Saved entries
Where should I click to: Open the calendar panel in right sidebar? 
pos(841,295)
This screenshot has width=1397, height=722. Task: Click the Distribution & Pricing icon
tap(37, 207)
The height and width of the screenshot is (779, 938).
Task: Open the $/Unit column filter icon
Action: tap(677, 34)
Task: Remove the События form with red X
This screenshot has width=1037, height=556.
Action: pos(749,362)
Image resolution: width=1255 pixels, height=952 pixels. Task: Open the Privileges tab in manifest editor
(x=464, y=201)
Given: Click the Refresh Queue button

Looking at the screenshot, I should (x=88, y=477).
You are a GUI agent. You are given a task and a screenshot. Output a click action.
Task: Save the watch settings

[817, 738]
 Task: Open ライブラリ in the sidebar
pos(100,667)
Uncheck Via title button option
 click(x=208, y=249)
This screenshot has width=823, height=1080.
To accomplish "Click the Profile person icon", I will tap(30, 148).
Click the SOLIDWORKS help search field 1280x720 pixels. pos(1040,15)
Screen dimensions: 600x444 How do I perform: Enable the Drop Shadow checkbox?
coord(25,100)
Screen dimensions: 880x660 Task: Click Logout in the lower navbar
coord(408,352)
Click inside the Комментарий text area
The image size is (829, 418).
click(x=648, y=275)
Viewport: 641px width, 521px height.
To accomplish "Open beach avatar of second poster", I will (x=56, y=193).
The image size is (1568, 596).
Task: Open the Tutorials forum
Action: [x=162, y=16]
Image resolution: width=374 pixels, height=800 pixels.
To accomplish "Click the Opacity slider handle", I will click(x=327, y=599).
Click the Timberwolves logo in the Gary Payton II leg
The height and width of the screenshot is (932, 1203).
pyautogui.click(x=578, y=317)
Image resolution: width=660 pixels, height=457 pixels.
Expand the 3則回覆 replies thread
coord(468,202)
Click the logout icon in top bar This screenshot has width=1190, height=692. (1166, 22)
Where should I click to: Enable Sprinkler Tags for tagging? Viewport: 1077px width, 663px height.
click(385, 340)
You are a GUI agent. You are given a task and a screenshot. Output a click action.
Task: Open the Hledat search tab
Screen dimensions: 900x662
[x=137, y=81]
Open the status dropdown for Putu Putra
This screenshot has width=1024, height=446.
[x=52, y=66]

■ DESCRIPTION OF THE TASK
Where a line in the records above contains the string "search", copy that line.

■ EXPECTED ANSWER
Click the SOLIDWORKS help search field 1280x720 pixels. pos(1040,15)
Task: Open the Hledat search tab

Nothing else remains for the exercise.